The way that she honors the characters and places of her home in Kentucky seems to have grown roots the size of cypress knees here in New Orleans. Phillips’ work displays an infatuation with the simple things:  warm friendships, fresh air, and a clear reassurance that it is okay to like sparkly things as much as one likes a hard-earned bathtub ring at the end of a good day.

 

Through Sumrall’s chronological placement of Phillips’ earlier works, the idea emerges that out of sheer love of her subject matter – and of painting itself – that Phillips’ methods somehow blossomed into the third dimension.  Entering the inner-sanctum of Phillips’ swirling imagination within the main exhibition space, it feels like her work is jumping off the walls, struggling to be free of its artistic confines and become real, like Pygmalion’s Galatea or Gepetto’s Pinocchio.  

 

"Rosie," a depiction inspired by Phillips' beloved but now deceased pet, is particularly sanguine.
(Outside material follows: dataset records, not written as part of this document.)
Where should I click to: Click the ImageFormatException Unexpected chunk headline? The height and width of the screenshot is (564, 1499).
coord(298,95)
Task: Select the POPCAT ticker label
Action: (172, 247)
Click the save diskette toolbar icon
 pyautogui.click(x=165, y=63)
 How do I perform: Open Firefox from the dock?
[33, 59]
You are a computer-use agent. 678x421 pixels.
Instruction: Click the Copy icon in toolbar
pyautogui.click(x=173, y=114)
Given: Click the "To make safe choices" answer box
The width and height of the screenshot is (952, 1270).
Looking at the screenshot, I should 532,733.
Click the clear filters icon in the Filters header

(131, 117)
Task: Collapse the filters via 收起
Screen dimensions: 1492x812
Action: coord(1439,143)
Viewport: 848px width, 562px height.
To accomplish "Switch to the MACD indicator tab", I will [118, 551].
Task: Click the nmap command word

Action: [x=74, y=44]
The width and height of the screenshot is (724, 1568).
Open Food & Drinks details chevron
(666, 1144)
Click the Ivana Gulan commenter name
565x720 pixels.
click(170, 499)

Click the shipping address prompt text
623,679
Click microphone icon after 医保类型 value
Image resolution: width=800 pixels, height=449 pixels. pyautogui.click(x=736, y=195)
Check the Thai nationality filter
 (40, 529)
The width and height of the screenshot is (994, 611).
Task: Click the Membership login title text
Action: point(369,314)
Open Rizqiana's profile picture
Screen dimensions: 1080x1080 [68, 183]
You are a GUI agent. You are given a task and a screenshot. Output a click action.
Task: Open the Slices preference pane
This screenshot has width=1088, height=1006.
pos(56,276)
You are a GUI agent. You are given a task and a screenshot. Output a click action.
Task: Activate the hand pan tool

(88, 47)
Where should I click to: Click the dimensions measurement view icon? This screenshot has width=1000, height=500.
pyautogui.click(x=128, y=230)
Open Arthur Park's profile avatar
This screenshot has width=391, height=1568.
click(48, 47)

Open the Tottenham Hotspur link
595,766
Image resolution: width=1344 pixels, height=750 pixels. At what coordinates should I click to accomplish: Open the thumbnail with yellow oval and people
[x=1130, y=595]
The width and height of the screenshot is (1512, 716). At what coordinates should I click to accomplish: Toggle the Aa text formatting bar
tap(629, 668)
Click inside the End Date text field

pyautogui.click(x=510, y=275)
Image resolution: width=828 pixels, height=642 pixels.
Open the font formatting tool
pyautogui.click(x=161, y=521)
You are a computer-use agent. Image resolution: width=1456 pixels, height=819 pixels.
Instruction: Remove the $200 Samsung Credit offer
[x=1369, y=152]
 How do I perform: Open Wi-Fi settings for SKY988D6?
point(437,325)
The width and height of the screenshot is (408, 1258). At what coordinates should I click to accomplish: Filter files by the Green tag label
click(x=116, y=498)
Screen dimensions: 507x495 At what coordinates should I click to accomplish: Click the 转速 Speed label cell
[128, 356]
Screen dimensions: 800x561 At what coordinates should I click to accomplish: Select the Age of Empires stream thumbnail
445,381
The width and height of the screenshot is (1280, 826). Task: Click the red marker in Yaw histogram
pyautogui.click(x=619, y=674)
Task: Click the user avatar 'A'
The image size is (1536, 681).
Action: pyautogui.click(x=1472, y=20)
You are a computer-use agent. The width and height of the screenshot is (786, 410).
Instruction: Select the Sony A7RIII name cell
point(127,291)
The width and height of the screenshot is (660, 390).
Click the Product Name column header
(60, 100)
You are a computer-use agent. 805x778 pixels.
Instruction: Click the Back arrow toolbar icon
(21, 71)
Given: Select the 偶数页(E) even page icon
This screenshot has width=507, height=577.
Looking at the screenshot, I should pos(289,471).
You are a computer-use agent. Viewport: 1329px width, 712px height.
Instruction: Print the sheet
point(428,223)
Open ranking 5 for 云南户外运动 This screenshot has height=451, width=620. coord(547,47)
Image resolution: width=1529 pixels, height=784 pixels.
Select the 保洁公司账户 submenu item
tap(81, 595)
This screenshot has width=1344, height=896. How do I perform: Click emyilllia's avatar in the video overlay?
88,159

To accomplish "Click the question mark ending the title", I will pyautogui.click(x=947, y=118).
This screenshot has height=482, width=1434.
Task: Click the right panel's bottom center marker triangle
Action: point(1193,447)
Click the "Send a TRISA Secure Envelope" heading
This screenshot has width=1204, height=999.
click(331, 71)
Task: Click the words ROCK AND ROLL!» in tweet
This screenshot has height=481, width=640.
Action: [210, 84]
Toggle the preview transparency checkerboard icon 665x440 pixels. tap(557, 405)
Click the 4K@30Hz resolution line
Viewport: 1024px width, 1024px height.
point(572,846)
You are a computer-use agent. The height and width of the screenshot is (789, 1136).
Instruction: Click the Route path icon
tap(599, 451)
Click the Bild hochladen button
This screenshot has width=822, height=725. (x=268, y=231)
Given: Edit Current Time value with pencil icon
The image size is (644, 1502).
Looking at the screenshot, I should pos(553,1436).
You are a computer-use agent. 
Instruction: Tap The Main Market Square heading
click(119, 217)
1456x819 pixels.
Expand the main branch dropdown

Her puppy-flesh so beautifully rendered in bits and scraps of fabrics and threads that you may feel a compulsion to scratch her ribs. 

 

In the loving portrayal of her grandfather titled "Memory Painting of Pawpaw," her affection is clear not just in the figure of the man, but also where a brick path cuts away to reveal Kentucky soil. The “land as dark and rich as chocolate cake,” stands out in the depiction of a homestead spread that’s as neat as a pin.  From little delineations like the scalloped edge of Ms. Mabel’s blouse, to Fats Domino’s allegorical ascension to 9th ward legend, Phillips’ passionate, soulful esteem spills out onto “Sweet Things” like warm honey.